* _Brief_: Pick out every line of the listing below that contains the string "Instruction", matching uppercase and lowercase exactly, and copy each one.

* _Input data_:
* BEGIN *
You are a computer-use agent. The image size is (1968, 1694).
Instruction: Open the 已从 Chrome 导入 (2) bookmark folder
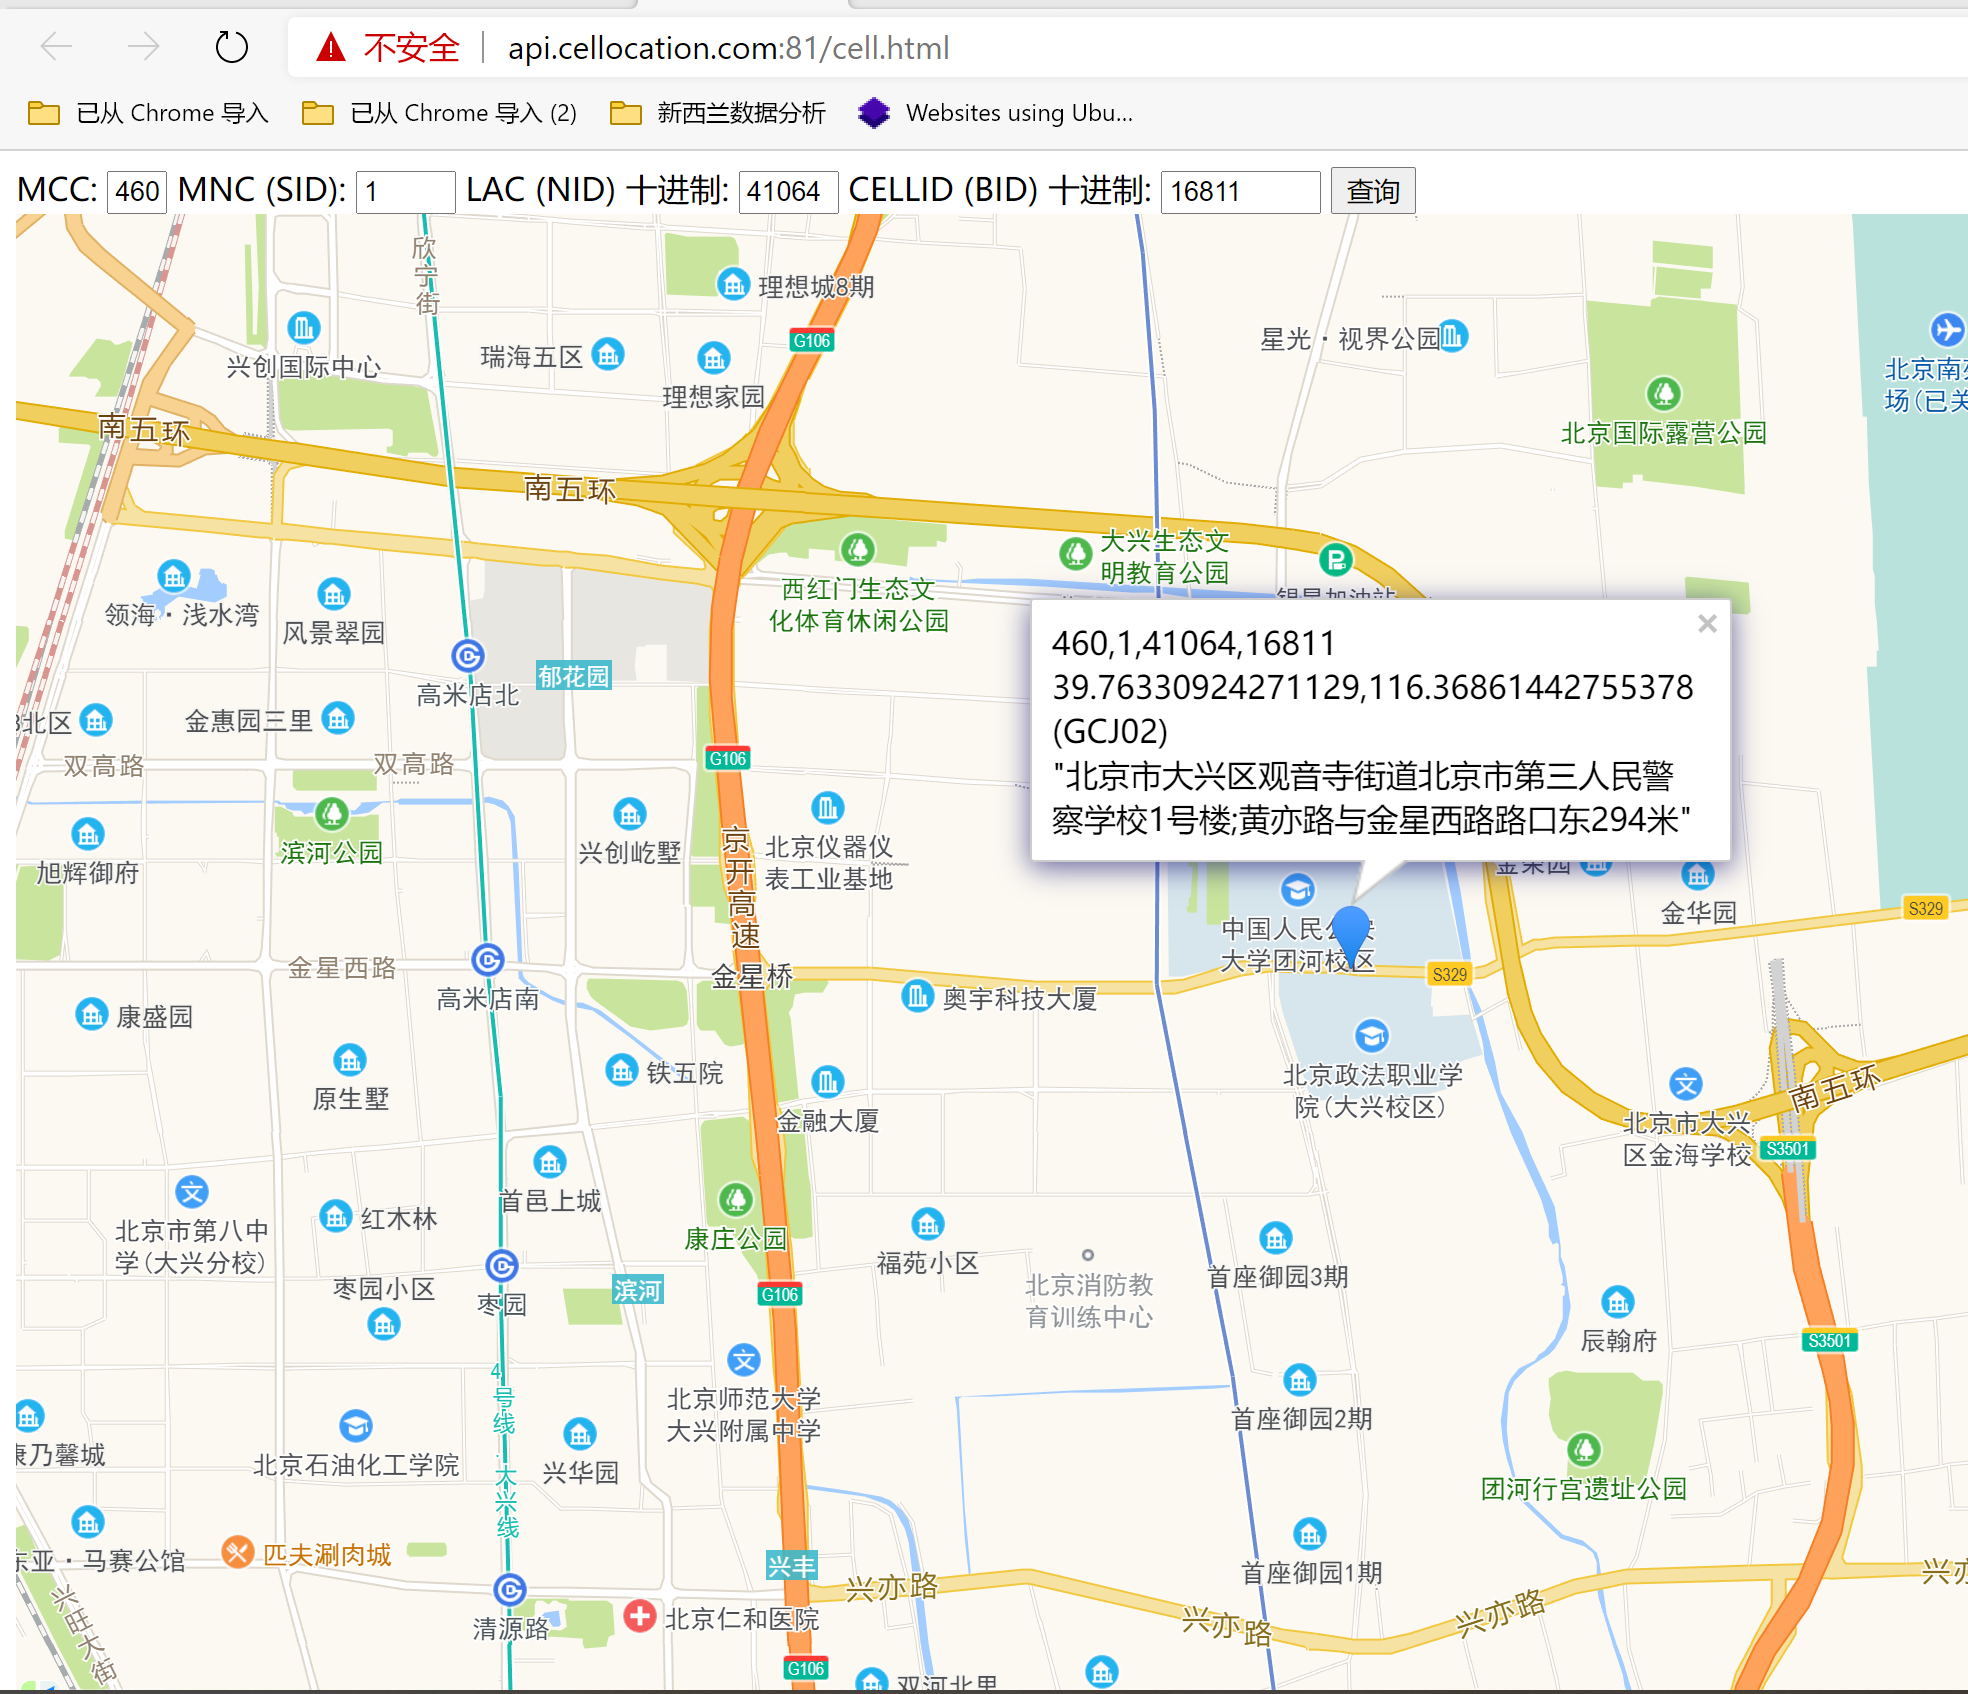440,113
* END *
* BEGIN *
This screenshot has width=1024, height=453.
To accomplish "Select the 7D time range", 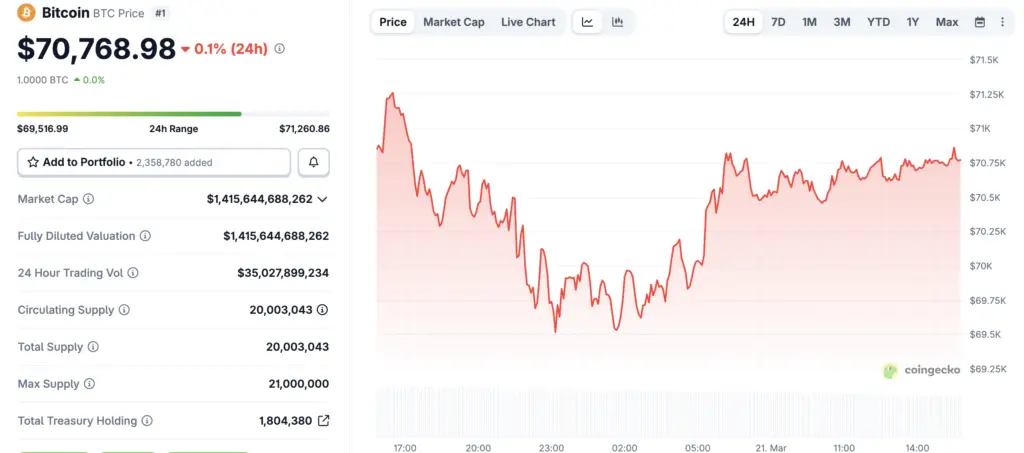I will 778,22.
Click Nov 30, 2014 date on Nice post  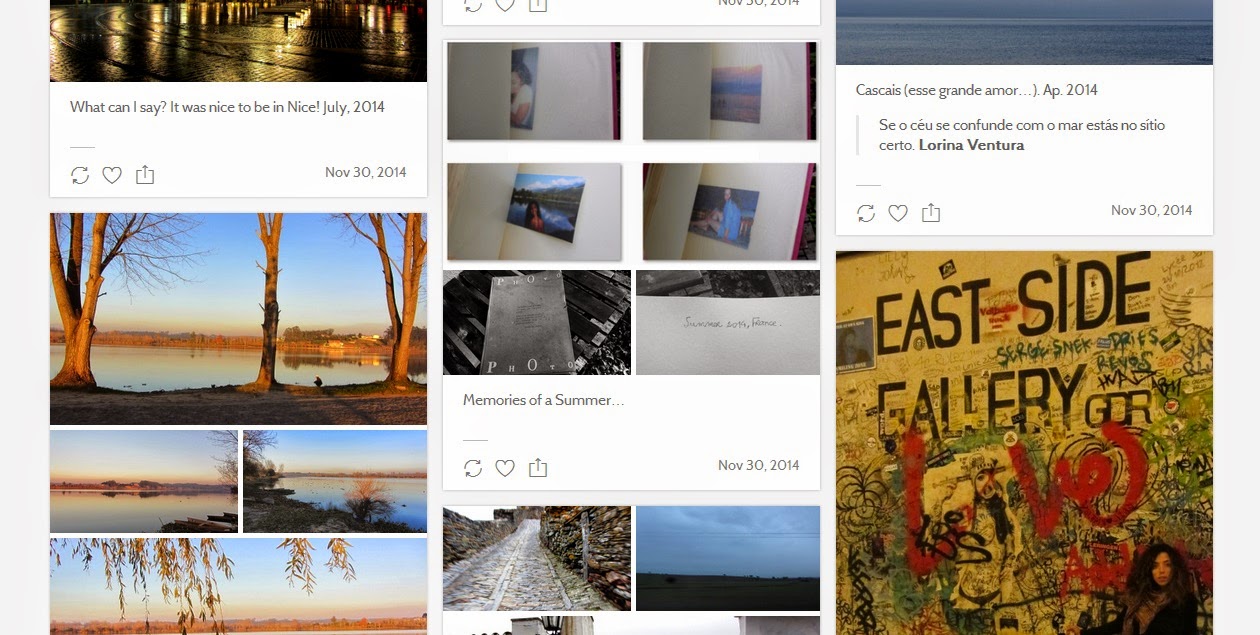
* END *
* BEGIN *
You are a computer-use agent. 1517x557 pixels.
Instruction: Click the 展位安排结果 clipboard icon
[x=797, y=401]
* END *
* _Expected answer_:
Instruction: Open the 已从 Chrome 导入 (2) bookmark folder
Instruction: Click the 展位安排结果 clipboard icon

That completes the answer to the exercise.